YOUR INSTRUCTIONS: Where the word "field" appears in a line below, copy the whole line.

━━━ DATA TO PROCESS

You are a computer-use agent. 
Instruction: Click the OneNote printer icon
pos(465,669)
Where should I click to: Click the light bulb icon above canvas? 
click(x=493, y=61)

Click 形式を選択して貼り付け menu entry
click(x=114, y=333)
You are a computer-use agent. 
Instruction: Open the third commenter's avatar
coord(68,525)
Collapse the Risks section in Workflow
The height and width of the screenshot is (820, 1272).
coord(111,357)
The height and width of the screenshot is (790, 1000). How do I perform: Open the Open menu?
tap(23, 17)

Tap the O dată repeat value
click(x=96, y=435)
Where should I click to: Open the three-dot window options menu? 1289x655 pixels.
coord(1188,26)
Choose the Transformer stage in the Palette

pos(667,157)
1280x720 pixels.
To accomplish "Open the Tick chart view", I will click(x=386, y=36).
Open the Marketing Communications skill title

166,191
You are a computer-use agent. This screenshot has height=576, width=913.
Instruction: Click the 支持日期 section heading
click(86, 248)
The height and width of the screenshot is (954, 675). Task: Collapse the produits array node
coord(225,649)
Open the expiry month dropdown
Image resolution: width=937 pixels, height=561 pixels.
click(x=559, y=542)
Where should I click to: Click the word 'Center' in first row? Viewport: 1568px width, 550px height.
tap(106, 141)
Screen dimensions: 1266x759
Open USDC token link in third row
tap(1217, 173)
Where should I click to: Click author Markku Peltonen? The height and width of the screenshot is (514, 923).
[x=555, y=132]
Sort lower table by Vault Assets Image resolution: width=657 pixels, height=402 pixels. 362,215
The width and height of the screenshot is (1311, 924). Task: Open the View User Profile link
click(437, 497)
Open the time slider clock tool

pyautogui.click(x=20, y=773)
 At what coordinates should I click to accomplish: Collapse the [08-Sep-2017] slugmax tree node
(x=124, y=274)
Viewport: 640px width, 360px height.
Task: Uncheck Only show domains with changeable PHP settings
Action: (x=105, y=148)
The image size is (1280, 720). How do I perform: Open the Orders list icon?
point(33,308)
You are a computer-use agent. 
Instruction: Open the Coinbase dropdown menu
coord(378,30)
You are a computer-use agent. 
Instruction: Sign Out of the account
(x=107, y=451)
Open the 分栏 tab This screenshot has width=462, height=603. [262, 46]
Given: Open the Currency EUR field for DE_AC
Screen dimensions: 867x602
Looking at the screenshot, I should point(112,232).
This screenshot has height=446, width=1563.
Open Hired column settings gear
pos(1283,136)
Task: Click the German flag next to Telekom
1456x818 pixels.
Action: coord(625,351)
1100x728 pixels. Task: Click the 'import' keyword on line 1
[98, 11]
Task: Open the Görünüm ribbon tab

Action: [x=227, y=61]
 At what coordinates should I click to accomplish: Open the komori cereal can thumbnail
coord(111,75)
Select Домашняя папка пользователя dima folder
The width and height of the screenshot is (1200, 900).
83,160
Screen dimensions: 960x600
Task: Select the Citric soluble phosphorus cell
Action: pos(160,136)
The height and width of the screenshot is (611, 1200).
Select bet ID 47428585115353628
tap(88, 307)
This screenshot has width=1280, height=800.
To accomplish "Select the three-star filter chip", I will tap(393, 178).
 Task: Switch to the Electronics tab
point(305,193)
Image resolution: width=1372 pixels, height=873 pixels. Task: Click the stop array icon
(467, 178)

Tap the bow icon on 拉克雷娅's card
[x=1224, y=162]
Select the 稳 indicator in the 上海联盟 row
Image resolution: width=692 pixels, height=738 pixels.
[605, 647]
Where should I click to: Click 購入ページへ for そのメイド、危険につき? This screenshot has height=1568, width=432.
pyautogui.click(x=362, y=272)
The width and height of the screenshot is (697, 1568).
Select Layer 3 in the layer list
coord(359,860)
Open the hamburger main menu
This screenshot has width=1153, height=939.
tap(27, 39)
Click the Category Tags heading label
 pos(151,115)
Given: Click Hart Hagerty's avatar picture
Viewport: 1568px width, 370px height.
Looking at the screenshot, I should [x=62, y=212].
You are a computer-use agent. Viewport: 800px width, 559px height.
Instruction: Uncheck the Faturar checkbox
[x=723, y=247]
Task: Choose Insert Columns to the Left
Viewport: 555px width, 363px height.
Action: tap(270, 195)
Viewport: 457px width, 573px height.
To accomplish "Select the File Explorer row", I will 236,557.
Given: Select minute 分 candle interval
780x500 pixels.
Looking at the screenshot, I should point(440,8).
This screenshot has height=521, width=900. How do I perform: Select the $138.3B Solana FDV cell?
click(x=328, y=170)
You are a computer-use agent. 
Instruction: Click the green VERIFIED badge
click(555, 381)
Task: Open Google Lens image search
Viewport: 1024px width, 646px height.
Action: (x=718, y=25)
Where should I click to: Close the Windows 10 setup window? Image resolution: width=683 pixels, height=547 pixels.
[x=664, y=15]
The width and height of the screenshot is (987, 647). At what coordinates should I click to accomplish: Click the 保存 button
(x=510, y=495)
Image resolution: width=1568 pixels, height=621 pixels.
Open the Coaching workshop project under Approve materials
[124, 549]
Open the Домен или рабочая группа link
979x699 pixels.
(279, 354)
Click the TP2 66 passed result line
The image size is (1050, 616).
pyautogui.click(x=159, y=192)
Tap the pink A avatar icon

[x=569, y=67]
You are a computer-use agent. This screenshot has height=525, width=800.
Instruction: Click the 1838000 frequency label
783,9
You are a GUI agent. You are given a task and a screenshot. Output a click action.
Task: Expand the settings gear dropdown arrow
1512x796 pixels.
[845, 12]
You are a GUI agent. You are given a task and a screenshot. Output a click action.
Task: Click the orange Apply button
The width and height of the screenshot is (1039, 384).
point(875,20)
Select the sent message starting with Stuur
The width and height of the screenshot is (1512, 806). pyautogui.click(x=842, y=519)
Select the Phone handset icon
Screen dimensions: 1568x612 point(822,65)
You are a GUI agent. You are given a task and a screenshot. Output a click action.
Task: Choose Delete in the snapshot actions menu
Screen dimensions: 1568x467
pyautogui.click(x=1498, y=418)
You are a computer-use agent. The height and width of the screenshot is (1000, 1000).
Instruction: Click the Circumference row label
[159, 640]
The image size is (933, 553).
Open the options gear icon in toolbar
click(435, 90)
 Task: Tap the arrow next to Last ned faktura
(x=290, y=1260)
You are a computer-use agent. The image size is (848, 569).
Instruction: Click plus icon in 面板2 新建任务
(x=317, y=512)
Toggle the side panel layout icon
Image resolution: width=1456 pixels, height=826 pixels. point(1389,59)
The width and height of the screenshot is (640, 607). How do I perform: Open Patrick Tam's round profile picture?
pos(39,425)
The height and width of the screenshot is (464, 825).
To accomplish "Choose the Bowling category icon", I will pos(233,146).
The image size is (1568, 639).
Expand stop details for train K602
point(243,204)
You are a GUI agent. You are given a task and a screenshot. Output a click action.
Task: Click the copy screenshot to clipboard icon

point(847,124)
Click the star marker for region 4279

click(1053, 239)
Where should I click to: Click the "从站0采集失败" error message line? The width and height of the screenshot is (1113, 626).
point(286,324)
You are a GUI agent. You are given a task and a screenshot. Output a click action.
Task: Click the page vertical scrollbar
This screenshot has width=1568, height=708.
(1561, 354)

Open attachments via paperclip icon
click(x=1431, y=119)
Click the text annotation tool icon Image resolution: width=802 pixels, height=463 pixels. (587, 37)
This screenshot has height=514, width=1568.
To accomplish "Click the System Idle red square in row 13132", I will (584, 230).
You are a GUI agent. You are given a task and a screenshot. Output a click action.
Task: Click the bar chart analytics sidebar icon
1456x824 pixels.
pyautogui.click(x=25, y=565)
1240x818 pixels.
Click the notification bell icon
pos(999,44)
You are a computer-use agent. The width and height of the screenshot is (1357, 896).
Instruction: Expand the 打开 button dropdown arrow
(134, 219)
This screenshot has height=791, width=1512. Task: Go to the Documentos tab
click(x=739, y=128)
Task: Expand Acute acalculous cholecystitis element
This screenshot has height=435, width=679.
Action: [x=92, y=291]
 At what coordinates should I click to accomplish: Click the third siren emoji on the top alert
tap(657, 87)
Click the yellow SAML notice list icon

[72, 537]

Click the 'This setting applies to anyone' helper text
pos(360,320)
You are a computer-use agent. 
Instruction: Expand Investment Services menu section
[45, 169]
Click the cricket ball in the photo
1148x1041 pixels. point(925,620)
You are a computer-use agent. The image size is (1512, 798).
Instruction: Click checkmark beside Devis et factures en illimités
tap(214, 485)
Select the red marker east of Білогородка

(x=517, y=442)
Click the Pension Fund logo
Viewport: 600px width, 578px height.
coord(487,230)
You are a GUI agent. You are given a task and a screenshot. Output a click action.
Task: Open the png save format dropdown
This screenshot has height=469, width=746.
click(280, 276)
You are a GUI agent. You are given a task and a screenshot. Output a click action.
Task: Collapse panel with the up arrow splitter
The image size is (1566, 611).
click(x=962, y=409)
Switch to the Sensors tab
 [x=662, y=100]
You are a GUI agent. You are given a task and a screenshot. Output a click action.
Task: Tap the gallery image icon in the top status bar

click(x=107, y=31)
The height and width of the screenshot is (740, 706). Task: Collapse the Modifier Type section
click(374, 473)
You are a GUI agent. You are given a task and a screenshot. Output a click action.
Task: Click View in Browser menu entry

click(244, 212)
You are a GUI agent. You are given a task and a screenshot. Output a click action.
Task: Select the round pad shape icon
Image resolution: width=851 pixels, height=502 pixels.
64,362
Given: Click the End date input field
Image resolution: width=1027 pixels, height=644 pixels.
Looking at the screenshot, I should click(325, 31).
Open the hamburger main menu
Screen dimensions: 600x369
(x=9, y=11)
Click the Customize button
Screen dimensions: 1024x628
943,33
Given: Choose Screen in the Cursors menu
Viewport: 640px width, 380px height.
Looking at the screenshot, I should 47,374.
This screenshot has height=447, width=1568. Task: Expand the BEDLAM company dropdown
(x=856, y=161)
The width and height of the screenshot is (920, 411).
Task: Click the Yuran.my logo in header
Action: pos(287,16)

━━━━━━

RESPONSE TO THIS TASK:
Given: Open the Currency EUR field for DE_AC
Given: Click the End date input field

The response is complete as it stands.